A Figure of Influence: Lincoln Kirstein and American Art

Exhibition Website

Jun 28 2018 - Dec 9 2018

Lincoln Kirstein (1907–1996) was an art insider with the imposing personality and ambitious projects to match his sizable six-foot, three-inch frame. Kirstein was involved in the early history of the Museum of Modern Art in New York and co-founded the New York City Ballet.

Though he abandoned his own painting career, Kirstein directed considerable energy toward shaping the lives of artists and the art world. He organized exhibitions, wrote about art, and connected artists with collectors, museums, and private galleries. An avid collector himself, he eventually donated work by the artists he championed to several institutions, including The Nelson-Atkins Museum of Art.

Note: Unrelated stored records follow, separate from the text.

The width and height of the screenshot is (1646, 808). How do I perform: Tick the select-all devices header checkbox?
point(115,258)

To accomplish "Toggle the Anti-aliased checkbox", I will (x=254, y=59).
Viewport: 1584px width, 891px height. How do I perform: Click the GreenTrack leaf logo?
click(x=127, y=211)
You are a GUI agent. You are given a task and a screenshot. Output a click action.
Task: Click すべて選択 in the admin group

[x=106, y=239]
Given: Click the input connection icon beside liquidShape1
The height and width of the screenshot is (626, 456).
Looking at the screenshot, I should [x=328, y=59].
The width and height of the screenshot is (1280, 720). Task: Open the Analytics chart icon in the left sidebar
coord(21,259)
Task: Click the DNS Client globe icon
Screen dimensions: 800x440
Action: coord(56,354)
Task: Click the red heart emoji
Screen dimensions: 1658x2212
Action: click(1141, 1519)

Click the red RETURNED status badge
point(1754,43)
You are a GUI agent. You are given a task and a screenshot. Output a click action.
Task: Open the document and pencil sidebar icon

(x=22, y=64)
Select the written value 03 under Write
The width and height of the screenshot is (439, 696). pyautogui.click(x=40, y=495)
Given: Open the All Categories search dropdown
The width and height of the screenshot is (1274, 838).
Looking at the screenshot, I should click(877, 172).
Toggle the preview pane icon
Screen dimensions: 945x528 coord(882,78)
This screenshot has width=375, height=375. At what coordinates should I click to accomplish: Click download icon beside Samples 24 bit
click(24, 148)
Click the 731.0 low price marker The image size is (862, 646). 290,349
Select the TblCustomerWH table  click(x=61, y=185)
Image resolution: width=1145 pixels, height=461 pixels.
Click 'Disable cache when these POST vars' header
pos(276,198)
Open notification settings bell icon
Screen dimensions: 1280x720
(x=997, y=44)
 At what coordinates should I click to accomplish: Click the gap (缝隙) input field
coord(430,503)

This exhibition features selections from Kirstein’s gifts, including three works recently given conservation treatment. They are shown alongside works by artists who were his friends and collaborators. These artists focused on human subjects—the lives of people and the human figure itself. Kirstein believed that their work expressed universal experiences and therefore possessed enduring appeal.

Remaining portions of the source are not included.